>> begin SELECTED TEXT

For the three months ended September 30, 2014 and September 30, 2013, the Company incurred $0.7 million and $0.7 million in advisory fee expense, respectively. For the nine months ended September 30, 2014 and September 30, 2013, the Company incurred $2.1 million and $1.9 million in advisory fee expense, respectively. At September 30, 2014, $0.7 million in advisory fee expense was included in accounts payable and other liabilities in the consolidated balance sheet. The advisory fee was calculated and payable as set forth above.

On August 11, 2014, the Company amended its Investment Advisory Agreement to provide that the Company shall pay its Advisor a loan sourcing fee quarterly in arrears in lieu of any payments or reimbursements that would otherwise be due to the Advisor or its affiliates pursuant to Investment Advisory Agreement for loan sourcing services provided. The loan sourcing fee is equal to 0.50% of the principal balance of newly originated residential mortgage loans sourced by the Advisor or its affiliates through its conduit program and acquired by the Company's subsidiaries. No loan sourcing fees were incurred during the three months ended September 30, 2014.

On September 17, 2014, HF2 Financial Management Inc. ("HF2 Financial"), a special purpose acquisition company, announced that it entered into a definitive agreement to acquire a majority equity interest in ZAIS Group Parent, LLC (“ZGP”). ZGP is the sole member of ZAIS and these entities are collectively referred to as the "ZAIS Entities." The HF2 Financial transaction is expected to be completed in January 2015, pending approval by HF2 Financial stockholders and other customary closing conditions. The current owners of the ZAIS Entities will not receive any proceeds at the closing of the transaction and will retain a significant equity stake in the ZAIS Entities going forward. Following the transaction, ZAIS’s current management team, will continue to lead the combined organization.

>> end SELECTED TEXT
>> begin RECORDS PROVIDED

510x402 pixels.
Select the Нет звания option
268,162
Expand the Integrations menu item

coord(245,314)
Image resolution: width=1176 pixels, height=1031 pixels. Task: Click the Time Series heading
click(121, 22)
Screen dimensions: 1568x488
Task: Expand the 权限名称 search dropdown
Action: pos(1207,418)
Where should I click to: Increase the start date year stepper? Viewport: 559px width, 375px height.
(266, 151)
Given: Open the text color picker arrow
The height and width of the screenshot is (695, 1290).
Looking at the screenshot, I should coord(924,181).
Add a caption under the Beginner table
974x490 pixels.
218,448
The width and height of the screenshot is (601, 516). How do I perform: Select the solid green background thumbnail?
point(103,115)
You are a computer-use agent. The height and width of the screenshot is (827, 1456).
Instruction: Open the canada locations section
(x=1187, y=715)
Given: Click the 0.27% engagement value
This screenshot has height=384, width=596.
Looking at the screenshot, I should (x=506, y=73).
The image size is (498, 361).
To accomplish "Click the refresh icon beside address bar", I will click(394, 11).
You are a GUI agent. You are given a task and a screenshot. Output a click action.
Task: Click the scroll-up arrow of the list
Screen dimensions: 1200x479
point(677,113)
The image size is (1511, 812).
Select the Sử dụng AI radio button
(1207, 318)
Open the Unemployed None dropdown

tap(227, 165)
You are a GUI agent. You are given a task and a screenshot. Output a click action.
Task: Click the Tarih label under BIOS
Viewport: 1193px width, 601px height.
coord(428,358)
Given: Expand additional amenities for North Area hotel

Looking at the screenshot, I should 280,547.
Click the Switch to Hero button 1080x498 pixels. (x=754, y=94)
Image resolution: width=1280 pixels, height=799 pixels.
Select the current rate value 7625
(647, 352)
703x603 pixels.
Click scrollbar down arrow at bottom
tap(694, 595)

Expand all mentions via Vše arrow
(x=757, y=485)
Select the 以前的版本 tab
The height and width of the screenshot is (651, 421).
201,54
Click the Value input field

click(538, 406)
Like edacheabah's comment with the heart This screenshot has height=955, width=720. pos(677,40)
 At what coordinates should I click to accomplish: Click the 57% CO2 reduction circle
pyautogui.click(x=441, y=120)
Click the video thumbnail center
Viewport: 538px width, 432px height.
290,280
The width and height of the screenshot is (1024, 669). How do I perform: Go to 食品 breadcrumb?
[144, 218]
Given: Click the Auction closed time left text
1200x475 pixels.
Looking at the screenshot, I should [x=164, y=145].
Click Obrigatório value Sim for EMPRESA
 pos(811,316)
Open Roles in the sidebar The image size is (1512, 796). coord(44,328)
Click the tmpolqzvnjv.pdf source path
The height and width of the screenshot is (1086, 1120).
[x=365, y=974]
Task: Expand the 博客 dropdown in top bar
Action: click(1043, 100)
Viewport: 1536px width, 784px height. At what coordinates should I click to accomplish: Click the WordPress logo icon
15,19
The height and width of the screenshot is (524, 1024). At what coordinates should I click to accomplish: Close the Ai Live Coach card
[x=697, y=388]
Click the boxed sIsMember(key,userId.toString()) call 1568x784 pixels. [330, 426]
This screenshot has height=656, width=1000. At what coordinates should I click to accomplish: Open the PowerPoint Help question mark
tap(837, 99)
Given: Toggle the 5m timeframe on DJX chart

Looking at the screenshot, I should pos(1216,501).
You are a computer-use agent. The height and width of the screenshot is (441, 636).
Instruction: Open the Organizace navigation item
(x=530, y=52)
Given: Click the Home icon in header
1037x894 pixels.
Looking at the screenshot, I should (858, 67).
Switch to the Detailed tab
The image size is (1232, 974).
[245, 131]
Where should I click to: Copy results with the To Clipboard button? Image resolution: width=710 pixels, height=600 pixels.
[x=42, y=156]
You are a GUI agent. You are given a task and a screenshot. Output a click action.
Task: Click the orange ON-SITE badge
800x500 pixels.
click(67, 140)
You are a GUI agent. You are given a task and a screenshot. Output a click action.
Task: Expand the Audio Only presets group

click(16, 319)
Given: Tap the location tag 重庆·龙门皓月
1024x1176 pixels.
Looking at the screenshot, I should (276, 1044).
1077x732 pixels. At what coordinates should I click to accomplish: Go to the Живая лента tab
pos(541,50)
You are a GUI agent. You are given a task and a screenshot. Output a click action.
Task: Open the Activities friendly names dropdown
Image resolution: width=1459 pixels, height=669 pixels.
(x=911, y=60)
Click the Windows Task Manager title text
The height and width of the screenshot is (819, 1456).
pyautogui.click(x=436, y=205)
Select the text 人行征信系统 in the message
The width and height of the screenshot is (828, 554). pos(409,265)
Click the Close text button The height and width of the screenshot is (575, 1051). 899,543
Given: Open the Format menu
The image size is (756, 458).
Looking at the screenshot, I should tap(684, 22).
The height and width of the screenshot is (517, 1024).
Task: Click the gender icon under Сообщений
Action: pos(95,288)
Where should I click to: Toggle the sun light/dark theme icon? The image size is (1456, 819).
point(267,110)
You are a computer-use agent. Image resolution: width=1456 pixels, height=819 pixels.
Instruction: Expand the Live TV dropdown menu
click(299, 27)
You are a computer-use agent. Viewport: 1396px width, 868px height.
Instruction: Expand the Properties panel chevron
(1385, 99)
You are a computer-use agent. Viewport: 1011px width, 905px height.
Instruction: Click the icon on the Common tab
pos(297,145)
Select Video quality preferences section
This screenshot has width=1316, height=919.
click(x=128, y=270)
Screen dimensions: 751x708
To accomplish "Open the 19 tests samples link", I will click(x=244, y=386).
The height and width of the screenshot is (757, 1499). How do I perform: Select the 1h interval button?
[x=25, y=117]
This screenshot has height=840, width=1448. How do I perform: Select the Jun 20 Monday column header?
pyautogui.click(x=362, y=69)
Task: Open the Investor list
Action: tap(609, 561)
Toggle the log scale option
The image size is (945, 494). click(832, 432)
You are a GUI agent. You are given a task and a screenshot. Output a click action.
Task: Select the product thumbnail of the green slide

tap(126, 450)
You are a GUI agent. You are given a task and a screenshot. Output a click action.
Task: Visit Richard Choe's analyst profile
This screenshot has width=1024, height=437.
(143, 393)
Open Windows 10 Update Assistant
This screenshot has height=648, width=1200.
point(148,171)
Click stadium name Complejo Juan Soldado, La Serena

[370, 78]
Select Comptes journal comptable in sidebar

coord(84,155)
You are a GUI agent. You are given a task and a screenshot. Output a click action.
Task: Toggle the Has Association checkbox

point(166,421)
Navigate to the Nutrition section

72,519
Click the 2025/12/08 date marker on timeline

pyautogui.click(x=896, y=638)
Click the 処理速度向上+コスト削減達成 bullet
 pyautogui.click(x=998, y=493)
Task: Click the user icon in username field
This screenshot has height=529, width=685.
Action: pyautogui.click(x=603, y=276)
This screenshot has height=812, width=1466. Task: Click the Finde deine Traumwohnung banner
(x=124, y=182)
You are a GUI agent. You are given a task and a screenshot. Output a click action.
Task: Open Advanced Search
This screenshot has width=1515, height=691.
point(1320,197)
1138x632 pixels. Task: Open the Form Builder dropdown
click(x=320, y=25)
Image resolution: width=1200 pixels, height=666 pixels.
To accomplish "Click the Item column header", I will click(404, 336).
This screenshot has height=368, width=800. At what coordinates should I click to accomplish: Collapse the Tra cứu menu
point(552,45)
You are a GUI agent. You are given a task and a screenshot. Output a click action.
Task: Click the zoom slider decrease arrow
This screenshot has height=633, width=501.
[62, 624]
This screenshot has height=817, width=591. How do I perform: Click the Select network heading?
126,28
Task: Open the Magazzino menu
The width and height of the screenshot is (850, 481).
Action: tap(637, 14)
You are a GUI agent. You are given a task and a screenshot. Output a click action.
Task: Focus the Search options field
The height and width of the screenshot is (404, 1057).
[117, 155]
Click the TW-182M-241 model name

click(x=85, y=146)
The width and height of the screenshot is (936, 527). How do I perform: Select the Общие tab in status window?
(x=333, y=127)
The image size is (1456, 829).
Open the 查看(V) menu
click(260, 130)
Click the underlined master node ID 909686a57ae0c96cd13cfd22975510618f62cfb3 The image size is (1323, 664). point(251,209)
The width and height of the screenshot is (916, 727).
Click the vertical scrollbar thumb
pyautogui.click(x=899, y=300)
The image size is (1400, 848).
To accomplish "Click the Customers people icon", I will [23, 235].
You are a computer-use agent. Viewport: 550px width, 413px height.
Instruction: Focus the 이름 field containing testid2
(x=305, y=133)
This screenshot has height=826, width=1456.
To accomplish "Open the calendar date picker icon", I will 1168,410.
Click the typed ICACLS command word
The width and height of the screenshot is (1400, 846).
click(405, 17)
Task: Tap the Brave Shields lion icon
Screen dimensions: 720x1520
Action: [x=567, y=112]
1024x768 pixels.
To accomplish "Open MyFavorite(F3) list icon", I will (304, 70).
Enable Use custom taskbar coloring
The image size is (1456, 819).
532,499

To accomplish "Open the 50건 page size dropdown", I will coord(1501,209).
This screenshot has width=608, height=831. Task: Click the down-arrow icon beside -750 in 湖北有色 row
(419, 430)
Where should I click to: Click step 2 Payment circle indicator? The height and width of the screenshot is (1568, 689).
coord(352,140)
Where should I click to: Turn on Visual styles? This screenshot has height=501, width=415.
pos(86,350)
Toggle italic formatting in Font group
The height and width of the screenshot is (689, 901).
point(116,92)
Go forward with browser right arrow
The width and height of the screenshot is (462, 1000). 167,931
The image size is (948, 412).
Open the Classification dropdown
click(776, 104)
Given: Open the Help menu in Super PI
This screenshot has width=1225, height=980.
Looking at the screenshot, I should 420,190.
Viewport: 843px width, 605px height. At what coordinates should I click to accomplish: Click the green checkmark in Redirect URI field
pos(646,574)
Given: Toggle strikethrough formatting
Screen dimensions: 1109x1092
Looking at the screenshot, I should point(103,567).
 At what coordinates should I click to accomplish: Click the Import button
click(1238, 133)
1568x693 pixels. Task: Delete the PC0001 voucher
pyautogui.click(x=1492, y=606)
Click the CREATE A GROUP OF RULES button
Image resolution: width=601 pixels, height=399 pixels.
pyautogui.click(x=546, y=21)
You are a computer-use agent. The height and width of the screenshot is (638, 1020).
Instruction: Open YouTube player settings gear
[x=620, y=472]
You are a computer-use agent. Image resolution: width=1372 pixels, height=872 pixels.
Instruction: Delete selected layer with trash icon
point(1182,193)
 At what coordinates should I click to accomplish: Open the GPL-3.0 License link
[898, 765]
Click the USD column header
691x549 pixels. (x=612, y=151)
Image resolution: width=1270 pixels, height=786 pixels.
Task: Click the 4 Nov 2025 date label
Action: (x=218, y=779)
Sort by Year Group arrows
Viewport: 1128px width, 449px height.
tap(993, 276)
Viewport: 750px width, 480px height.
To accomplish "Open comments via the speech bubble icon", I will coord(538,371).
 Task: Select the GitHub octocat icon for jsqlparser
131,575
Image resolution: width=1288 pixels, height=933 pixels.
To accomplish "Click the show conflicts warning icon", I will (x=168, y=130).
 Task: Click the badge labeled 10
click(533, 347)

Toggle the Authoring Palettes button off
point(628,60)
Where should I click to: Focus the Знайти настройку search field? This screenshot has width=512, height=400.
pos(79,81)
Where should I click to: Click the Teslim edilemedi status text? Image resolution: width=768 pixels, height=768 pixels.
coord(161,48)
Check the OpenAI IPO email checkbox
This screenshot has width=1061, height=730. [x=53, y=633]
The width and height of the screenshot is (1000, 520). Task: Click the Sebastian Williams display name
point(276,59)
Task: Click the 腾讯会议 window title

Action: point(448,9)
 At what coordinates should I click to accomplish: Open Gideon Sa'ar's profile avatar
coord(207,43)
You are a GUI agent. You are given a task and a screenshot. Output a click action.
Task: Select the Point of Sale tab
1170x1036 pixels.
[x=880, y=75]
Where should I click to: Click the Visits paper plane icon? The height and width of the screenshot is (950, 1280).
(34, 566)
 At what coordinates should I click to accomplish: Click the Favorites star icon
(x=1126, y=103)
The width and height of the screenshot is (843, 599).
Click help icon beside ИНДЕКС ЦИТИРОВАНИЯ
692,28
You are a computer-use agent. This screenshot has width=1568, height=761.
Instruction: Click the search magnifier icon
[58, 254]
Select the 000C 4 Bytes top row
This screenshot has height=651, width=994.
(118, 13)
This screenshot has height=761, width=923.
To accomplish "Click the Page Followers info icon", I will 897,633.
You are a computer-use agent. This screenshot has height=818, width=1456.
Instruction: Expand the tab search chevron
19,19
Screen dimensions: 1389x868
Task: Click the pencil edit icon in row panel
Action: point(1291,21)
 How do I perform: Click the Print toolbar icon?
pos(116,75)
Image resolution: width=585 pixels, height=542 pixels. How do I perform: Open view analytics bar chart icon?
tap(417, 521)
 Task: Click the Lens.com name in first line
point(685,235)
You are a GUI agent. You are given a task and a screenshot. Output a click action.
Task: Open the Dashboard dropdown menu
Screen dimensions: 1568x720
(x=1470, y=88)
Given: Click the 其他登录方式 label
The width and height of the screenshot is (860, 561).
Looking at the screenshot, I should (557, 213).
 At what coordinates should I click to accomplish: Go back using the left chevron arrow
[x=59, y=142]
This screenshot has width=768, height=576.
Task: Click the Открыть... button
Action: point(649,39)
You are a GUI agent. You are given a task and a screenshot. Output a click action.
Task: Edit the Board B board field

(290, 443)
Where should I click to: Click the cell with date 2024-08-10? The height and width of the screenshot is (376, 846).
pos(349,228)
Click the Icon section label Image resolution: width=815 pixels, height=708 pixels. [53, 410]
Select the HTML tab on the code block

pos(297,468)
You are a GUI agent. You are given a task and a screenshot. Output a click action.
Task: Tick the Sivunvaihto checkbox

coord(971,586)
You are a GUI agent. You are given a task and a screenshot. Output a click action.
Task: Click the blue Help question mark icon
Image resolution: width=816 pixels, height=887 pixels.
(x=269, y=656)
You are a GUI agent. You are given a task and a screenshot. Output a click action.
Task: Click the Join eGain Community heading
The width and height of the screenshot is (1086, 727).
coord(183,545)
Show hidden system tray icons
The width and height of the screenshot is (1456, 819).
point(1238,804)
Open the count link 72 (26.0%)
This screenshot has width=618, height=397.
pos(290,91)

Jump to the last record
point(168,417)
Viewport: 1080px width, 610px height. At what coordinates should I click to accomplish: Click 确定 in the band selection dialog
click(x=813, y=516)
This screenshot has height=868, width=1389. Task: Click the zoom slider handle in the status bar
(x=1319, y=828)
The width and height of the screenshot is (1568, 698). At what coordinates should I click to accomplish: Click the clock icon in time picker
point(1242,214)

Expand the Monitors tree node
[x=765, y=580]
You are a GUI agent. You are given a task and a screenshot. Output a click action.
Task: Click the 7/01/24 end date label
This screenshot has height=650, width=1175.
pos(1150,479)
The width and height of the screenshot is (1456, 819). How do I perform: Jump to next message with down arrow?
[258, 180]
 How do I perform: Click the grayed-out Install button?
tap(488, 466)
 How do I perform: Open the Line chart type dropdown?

>> end RECORDS PROVIDED

> **OBJECTIVE**
Reproduce the whole advisory fee passage word for word. You can set the rows aside, since they aren't required for this.

> **ANSWER TO THIS PROBLEM**
For the three months ended September 30, 2014 and September 30, 2013, the Company incurred $0.7 million and $0.7 million in advisory fee expense, respectively. For the nine months ended September 30, 2014 and September 30, 2013, the Company incurred $2.1 million and $1.9 million in advisory fee expense, respectively. At September 30, 2014, $0.7 million in advisory fee expense was included in accounts payable and other liabilities in the consolidated balance sheet. The advisory fee was calculated and payable as set forth above.

On August 11, 2014, the Company amended its Investment Advisory Agreement to provide that the Company shall pay its Advisor a loan sourcing fee quarterly in arrears in lieu of any payments or reimbursements that would otherwise be due to the Advisor or its affiliates pursuant to Investment Advisory Agreement for loan sourcing services provided. The loan sourcing fee is equal to 0.50% of the principal balance of newly originated residential mortgage loans sourced by the Advisor or its affiliates through its conduit program and acquired by the Company's subsidiaries. No loan sourcing fees were incurred during the three months ended September 30, 2014.

On September 17, 2014, HF2 Financial Management Inc. ("HF2 Financial"), a special purpose acquisition company, announced that it entered into a definitive agreement to acquire a majority equity interest in ZAIS Group Parent, LLC (“ZGP”). ZGP is the sole member of ZAIS and these entities are collectively referred to as the "ZAIS Entities." The HF2 Financial transaction is expected to be completed in January 2015, pending approval by HF2 Financial stockholders and other customary closing conditions. The current owners of the ZAIS Entities will not receive any proceeds at the closing of the transaction and will retain a significant equity stake in the ZAIS Entities going forward. Following the transaction, ZAIS’s current management team, will continue to lead the combined organization.